Final answer:
The true stress required to elongate the metal specimen from 48.0 mm to 57.4 mm is calculated using the strain-hardening equation with the given exponent and stress values, considering the changes in strain for each elongation.
Step-by-step explanation:
To find the true stress necessary to plastically elongate the specimen from a length of 48.0 mm to 57.4 mm, we need to use the strain-hardening equation which is given by:
\(\sigma = K \cdot \epsilon^n\)
where \(\sigma\) is the true stress, \(K\) is the strength coefficient, \(\epsilon\) is the true strain, and \(n\) is the strain-hardening exponent (which is given as 0.2).
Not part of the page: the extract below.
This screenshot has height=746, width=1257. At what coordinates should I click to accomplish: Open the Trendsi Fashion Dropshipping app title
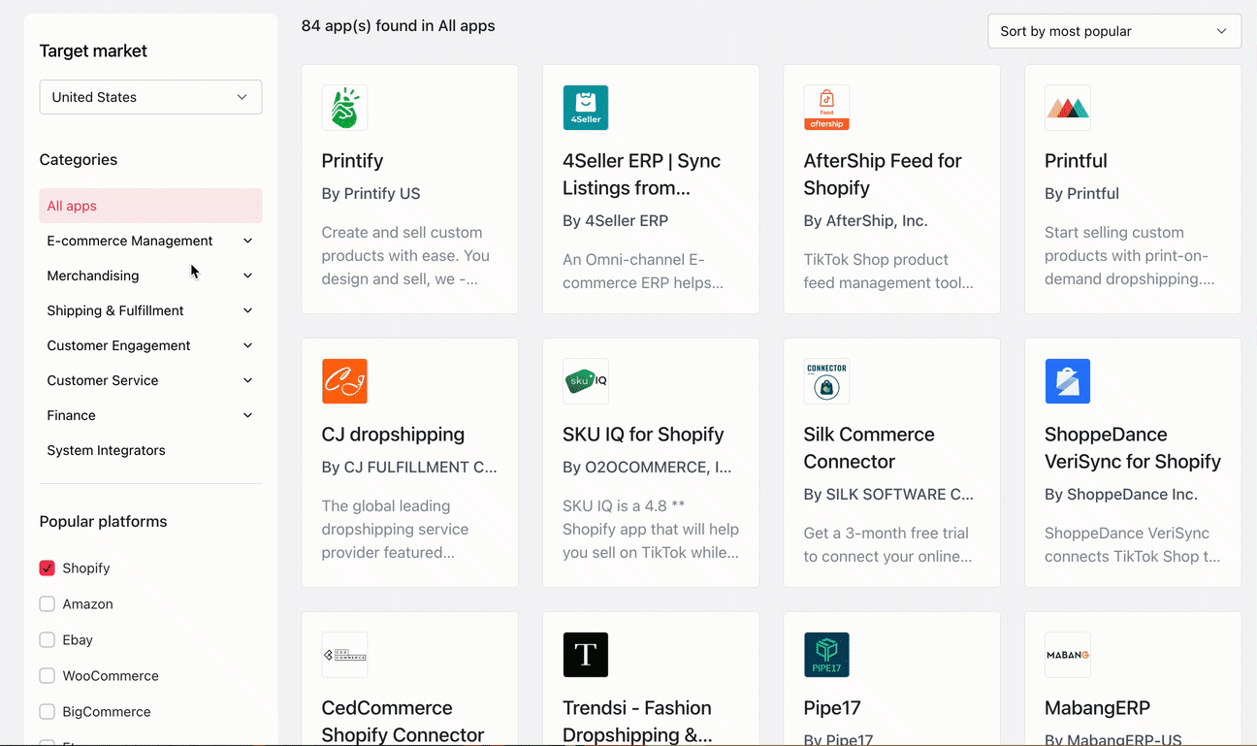pyautogui.click(x=637, y=721)
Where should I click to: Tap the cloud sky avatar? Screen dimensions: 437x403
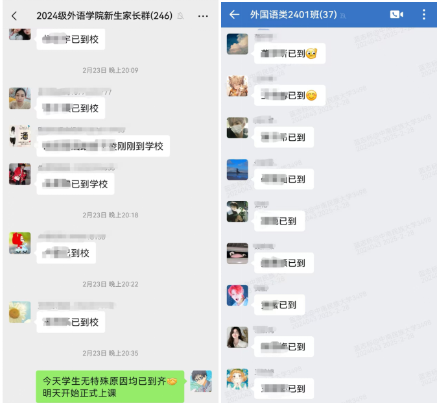click(237, 44)
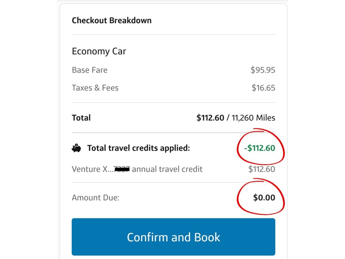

First, we calculate the true strain for the given elongation from 48.0 mm to 53.5 mm using the formula:
\(\epsilon = \ln(\frac{L_f}{L_0})\)
We then can determine the strength coefficient \(K\) from the initial true stress of 368 MPa. With the known values, we rearrange the formula to solve for \(K\):
\(K = \frac{\sigma}{\epsilon^n}\)
After calculating \(K\), we then find the true strain for the elongation from 48.0 mm to 57.4 mm and finally calculate the new true stress using the same strain-hardening equation for this new strain.
This problem involves the concepts of material science and mechanical engineering, predominantly pertaining to the material behavior under tensile testing, which aligns with advanced engineering studies at the college level.